Are they meaningful for you?

If you want I can run additional benchmarks for you. For details, 
mabe we can continue on github. On forum we can discuss some 
fundamentals points.

Cheers,
Piotrek

Jul 05 2019

Stefanos Baziotis <sdi1600105 di.uoa.gr> writes:

On Friday, 5 July 2019 at 20:22:30 UTC, Piotrek wrote:
 Hi Stefanos,

 This is great work. I hope Phobos will move away from clib some 
 day.

Hello, thank you! Yes, I hope too. If the D runtime moves away, 
that
will be easier for the rest of D.

 As for the benchmarks.
 I think you can post your results somewhere. Or you did. 
 Unfortunately I cannot find them.

You're right, my mistake, there are no recent benchmarks. I'll 
try to post
today. They're similar to yours.

 I tested Dmemset with dmd (lcd and gdc didn't compile) on 
 i3-3220 3.30GHz (Ubuntu).

That's weird. Could you give some more info on how did you 
compile?
Did you use the procedure described in the README?
Meaning, `rdmd run benchmarks gdc` and `rdmd run benchmarks ldc`.
Now I checked and there was a regression which is now fixed. But 
with this
regression, I could compile benchmarks for gdc but not ldc or dmd.

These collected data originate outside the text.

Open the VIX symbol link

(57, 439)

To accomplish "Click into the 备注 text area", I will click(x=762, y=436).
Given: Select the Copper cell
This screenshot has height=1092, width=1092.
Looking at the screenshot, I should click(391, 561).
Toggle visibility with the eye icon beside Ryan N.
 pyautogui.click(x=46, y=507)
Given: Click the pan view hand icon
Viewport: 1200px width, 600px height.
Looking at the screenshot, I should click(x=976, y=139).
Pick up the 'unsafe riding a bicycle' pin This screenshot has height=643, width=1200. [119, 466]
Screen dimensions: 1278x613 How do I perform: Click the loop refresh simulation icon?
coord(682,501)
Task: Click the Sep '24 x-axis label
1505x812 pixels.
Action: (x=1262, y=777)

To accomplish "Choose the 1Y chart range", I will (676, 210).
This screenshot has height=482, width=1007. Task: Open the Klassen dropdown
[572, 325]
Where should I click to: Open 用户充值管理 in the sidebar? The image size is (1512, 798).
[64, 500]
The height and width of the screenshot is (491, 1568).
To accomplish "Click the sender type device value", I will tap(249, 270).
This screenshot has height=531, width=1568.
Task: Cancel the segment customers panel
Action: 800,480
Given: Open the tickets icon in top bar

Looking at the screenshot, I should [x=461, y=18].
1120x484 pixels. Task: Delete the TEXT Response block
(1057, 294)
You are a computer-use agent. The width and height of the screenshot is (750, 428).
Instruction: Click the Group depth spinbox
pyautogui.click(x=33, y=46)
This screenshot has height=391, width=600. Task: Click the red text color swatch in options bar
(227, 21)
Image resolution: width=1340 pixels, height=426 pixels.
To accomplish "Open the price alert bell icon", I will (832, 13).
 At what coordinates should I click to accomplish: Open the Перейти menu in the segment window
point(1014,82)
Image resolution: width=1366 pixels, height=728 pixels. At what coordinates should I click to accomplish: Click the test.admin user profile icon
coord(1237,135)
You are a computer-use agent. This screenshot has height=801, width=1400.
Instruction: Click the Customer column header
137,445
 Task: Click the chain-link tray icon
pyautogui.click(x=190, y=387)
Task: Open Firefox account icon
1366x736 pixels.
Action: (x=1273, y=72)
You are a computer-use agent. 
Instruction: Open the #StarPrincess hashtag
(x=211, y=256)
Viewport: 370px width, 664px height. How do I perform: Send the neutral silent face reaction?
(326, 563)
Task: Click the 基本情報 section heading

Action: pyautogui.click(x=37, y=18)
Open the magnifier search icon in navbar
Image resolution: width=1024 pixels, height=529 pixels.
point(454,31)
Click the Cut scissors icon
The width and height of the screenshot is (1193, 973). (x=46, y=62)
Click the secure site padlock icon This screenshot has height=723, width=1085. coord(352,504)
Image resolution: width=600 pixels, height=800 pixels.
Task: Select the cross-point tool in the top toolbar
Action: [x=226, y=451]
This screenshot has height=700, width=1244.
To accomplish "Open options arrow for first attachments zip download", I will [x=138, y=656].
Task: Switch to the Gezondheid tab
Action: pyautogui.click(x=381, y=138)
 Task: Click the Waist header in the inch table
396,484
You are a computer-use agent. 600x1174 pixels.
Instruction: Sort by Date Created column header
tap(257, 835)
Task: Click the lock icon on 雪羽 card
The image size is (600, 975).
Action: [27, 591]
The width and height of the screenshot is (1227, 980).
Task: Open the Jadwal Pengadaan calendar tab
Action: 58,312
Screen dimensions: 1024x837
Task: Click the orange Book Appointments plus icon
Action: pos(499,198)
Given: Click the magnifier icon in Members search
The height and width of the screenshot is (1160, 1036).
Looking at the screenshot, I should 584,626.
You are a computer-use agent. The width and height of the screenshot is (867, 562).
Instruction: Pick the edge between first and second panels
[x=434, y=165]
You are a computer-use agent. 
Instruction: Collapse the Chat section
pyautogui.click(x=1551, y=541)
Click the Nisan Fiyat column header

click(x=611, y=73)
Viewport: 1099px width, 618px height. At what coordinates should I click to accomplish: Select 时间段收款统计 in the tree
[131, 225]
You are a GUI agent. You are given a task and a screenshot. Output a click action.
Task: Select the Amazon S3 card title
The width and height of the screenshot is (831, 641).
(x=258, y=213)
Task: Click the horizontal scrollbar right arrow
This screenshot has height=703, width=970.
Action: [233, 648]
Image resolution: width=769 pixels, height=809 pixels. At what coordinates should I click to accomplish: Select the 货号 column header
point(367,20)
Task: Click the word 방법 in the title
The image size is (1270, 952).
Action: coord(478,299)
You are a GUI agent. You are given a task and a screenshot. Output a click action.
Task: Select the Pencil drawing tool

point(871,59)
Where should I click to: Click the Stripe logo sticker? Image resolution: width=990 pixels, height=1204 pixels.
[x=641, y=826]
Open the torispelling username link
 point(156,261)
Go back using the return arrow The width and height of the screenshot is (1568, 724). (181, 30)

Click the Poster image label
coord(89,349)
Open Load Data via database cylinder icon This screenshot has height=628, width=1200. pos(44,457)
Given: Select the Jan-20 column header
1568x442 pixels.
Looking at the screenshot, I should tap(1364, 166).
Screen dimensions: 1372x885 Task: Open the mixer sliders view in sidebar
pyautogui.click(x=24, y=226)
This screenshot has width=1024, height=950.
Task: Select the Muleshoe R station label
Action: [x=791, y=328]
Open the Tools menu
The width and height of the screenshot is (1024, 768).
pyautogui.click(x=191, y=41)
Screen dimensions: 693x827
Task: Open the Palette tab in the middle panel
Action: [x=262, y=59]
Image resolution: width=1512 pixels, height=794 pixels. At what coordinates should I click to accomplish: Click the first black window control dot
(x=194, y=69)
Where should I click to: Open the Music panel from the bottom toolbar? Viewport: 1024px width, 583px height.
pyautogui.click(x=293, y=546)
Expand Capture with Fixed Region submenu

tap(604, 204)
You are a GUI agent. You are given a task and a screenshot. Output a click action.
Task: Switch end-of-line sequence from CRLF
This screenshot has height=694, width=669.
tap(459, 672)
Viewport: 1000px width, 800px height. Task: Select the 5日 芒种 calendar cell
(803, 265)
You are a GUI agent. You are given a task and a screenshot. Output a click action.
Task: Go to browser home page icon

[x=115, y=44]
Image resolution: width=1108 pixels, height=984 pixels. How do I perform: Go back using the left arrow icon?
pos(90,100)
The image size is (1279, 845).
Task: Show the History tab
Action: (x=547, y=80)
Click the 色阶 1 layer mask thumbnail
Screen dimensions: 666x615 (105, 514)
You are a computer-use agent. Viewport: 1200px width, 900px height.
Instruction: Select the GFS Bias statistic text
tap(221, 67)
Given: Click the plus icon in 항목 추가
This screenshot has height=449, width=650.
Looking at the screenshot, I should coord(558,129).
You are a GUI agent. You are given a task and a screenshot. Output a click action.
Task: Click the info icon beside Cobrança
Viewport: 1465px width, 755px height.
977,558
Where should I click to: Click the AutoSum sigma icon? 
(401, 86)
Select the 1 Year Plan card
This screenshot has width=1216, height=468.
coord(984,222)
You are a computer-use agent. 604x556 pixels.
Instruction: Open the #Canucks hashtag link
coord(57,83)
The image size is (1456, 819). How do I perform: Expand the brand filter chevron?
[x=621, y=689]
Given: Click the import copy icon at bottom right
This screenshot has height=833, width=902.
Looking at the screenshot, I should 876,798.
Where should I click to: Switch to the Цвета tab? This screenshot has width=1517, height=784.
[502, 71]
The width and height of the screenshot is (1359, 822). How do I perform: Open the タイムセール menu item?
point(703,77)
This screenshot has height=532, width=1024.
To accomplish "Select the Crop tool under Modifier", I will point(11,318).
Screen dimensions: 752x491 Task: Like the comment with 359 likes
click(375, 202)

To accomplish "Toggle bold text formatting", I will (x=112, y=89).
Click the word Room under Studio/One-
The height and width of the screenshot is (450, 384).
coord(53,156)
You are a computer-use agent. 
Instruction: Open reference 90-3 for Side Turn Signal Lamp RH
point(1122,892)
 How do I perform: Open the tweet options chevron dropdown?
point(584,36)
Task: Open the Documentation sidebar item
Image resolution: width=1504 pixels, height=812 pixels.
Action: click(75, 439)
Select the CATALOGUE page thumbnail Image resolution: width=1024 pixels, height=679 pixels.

 The strange thing is I get different results when I change the 
 following line in benchamrks.d
 So D version becomes better. Maybe this is related to different 
 binary file after compilation.

That is indeed strange but not too unexpected. A compiler (more 
possible in
the DMD back-end) might decide to do strange things for reasons I 
don't know.
I'll try to re-create similar behavior in mine.

 Some other results for "(1..257)" variant:

 Are they meaningful for you?

They are, thank you! The benchmarks are good.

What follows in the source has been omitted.